Die Lebenswelt „dort oben“ ist völlig entkoppelt von der Realität und trieft vor Dekadenz. Die einzig nennenswerte Beschäftigung neben den fulminanten fünf Mahlzeiten pro Tag ist die „Liegekur“: das in warme Decken eingewickelte Ruhen auf bequemen Liegestühlen in der eigenen Balkonloge.

In dieser unfassbar stagnierten Atmosphäre entspinnen sich ausschweifende philosophisch-politische Exkurse, geführt von zwei entgegengesetzten Charakteren (den Herren Settembrini und Naphta), die Hans Castorp als ihren „Schüler“ pädagogisch beeinflussen wollen. Und eine geheimnisvolle Frau, eine Patientin aus Russland, ist auch noch mit im Spiel.

Thomas Mann zeichnet ein feines Porträt der Stimmung und Haltung vor Beginn des ersten Weltkrieges, der als „Donnerschlag“ am Schluss des Romans Hans Castorps stilles Leben in der Bergwelt erschreckend endgültig beendet.
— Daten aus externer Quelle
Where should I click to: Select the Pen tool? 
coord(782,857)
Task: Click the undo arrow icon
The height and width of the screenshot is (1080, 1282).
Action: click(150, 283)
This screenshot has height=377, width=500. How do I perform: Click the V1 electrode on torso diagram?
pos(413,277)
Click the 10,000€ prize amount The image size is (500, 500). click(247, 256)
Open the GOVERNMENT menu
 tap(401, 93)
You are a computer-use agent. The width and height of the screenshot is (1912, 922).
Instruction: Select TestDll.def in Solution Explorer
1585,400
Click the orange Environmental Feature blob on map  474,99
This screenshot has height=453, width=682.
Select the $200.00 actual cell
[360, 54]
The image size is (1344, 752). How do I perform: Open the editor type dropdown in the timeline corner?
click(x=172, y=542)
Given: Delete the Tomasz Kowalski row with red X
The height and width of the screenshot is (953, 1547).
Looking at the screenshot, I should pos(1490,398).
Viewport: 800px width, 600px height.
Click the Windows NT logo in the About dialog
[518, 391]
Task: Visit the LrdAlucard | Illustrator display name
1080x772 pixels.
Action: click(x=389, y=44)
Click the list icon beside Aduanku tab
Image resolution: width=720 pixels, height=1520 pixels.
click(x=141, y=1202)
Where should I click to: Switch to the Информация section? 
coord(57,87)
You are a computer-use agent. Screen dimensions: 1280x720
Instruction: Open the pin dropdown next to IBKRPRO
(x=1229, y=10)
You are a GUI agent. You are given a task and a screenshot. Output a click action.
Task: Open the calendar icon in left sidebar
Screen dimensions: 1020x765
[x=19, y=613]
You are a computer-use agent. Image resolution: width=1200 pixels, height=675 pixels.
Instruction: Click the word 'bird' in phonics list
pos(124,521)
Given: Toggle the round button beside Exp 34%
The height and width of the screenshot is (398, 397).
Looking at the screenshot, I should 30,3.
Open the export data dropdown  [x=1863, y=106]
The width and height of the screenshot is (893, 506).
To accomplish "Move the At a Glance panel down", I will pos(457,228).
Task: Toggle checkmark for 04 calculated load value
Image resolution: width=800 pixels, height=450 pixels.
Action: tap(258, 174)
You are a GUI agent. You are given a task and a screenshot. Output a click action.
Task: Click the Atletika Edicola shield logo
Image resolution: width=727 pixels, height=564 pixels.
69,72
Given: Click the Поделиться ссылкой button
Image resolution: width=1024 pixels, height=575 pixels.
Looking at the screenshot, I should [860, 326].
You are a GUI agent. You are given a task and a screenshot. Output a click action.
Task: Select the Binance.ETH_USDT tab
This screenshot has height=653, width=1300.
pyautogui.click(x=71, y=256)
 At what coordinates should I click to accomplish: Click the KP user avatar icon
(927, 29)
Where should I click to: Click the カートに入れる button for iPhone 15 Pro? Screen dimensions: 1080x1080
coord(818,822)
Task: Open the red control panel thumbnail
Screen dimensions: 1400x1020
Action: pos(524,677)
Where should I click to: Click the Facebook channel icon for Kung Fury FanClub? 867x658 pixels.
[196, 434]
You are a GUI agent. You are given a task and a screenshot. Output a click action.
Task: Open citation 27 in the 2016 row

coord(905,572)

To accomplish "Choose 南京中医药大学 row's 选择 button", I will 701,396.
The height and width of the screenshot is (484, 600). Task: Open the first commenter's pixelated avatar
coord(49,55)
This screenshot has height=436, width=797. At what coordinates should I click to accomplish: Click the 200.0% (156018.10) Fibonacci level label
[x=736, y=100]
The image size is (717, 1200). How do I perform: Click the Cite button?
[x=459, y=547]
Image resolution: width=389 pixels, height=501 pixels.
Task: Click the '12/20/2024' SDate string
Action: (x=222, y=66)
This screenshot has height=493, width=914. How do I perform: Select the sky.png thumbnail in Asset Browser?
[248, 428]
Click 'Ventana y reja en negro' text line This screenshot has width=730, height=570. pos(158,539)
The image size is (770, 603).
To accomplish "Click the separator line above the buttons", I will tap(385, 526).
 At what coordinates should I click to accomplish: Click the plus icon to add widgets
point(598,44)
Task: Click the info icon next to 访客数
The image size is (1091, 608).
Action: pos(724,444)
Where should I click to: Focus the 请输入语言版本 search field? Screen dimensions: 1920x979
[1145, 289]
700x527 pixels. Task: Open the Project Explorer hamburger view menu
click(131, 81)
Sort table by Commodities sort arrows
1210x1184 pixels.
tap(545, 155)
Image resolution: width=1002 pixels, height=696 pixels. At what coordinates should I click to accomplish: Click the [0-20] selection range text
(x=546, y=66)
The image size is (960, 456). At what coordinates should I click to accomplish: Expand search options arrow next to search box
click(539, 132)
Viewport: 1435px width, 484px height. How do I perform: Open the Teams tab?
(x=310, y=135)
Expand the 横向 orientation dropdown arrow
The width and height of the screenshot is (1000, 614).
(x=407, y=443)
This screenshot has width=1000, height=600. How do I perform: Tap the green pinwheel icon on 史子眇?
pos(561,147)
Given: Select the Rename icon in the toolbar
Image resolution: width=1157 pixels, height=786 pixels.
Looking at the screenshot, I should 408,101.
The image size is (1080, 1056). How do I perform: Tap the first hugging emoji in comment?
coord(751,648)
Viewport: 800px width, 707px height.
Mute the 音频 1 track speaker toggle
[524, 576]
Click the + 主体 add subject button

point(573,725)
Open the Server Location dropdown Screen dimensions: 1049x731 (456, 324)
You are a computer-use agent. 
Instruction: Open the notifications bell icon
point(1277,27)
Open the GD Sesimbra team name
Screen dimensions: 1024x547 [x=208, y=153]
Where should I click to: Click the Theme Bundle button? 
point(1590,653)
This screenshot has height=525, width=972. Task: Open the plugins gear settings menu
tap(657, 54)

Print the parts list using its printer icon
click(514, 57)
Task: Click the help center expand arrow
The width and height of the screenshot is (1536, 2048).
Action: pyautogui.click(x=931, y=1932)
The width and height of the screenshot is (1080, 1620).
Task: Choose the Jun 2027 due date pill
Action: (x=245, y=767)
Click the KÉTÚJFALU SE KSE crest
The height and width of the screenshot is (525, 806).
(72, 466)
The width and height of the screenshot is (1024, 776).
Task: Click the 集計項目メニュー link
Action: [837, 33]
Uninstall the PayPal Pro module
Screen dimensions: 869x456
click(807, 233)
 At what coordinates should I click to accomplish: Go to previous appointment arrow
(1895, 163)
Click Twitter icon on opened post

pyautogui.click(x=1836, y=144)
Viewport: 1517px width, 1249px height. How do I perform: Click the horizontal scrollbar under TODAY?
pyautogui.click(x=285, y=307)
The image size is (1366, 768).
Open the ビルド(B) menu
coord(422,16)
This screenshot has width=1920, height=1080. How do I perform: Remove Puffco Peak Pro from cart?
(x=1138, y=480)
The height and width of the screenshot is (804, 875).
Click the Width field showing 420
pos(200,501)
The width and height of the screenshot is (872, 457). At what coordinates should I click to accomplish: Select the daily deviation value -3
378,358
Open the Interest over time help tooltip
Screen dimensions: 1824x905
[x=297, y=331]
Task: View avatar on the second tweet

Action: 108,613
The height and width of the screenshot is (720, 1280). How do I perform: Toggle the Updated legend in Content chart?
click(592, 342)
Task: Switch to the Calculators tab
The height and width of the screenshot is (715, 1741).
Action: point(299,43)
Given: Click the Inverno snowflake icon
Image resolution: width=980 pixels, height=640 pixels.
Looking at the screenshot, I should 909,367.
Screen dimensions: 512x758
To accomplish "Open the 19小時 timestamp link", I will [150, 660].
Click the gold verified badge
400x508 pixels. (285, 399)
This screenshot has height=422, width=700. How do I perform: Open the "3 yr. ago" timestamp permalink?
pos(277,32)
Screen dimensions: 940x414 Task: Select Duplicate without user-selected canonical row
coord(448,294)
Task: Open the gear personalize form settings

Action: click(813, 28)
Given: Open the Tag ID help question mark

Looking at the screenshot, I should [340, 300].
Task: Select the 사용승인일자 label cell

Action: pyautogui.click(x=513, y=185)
Fazit zu „Der Zauberberg“: Wer auf rasante Action und einfache Hauptsatzkonstruktionen steht, sollte von Thomas Mann die Finger lassen. Wer sich von schöner Sprache verzaubern lässt und der Meinung ist, dass auch in reduzierter äußerer Handlung viel Spannung stecken kann, dem sei der Zauberberg wärmstens ans Herz gelegt.